Last night, here in America, we gave an hour to the night, our clocks leaping ahead for daylight savings time. It is an intriguing event for an entire culture to alter the clock by convention. The practice suggests a more fluid relationship with time than we may take in our day-to-day life, where societal gears move with chronological precision measured even to the wave frequencies of atoms. I’m amused that the most precise measurement of time is a waveform. This may be why we find solace in the sea and the cycles of the moon or reprieve from our worries in the rising and falling of a baby’s breath as the child sleeps peacefully through the noise of the world.

When told the reason for daylight savings time the Old Indian said, “Only the government would believe that you could cut a foot off the top of a blanket, sew it to the bottom, and have a longer blanket.
— Unknown

A note on this quote: You will easily find this quote on the internet, without attribution. It may have been said by a Native American, although it is worth noting that almost all Native tribes observe Daylight Savings Time. It is sometimes quoted using "the government" and sometimes using "the white man." It may be made up, the mouthpiece for an opinion, but it is still a funny quote and it does highlight the common sense reply to the rationale for daylight savings time. 

A life cannot be lived only in the peaks with grand vistas and heightened spirits or in the valleys surrounded by darkness and overwhelmed by greater forces because we are riding waves of time, lifting and lowering us with its sway and pitch, and carrying us forward. This semi-annual leaping of clock hands, forward and back, is simply another wave we ride, another cycle in our lives. This one we have created for our own amusement, believing we are "saving" time by changing the number on the clock as if it will grant us more daylight and less nighttime.
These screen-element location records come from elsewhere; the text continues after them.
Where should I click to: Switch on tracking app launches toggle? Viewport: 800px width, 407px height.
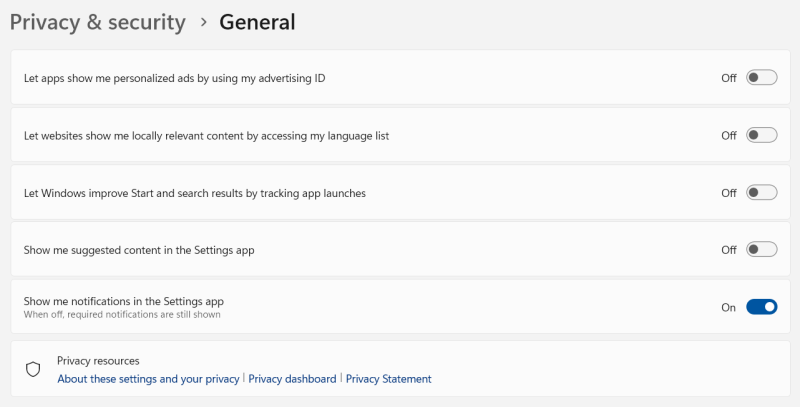pos(761,193)
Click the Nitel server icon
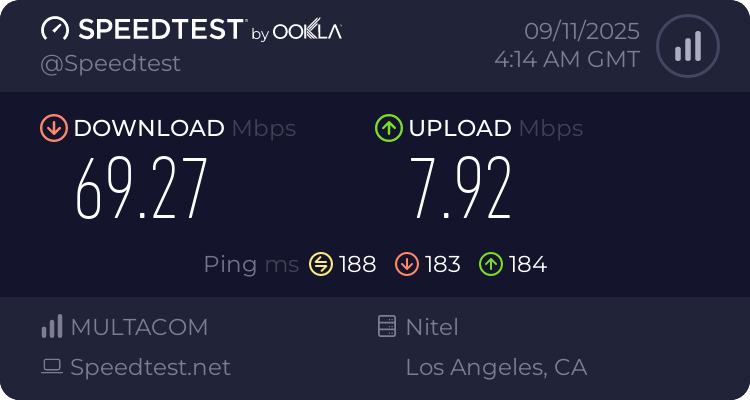The height and width of the screenshot is (400, 750). (x=385, y=327)
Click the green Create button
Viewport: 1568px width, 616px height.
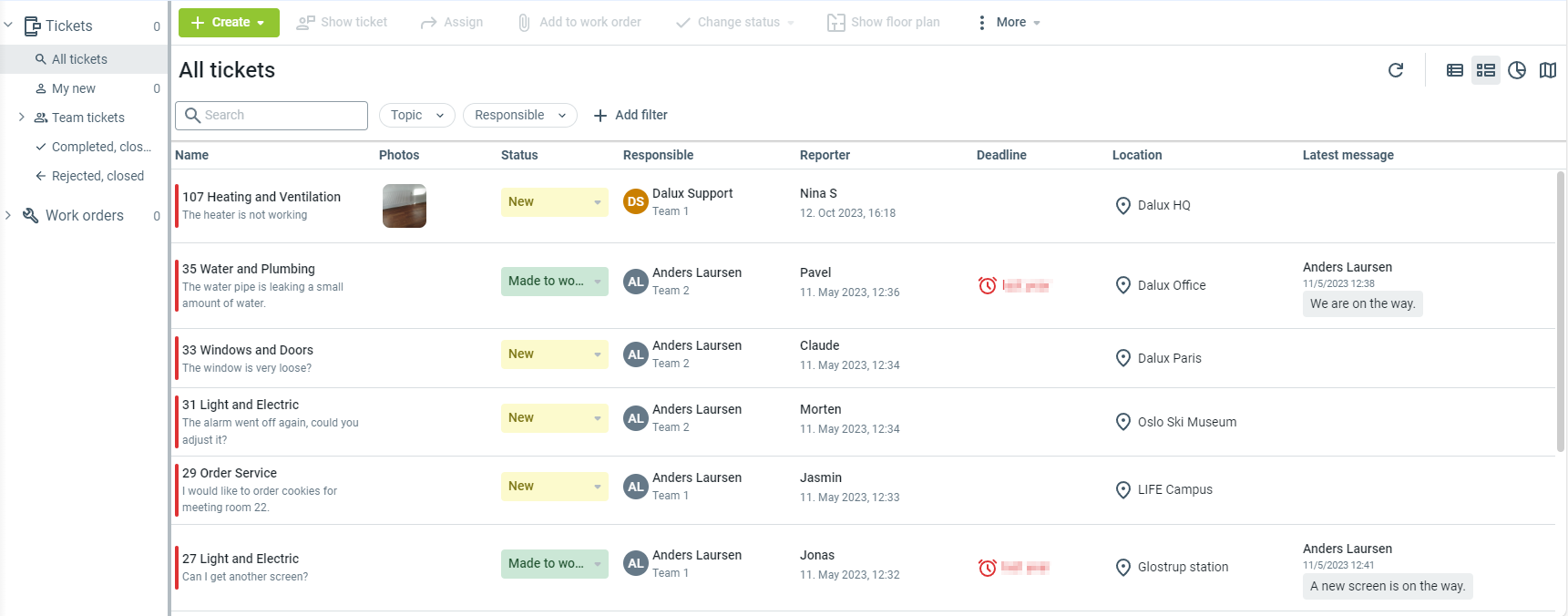coord(229,23)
Of course, it doesn't do that at all. What it does do is change how we use the range of daylight hours to maximize productivity and reduce energy consumption. In essence, it changes how we ride the wave of time as a culture.  

What do you think of daylight savings time?
How do you adapt to the change?

There is no lost hour, except in so far as our internal clock is measured against the external clock we change. For someone used to traveling to time zones where night is our day and and day is our night, this one hour is a trifle. It is another chance to learn how to ride the current we share as we each live the strange beauty of a life that is uniquely our own.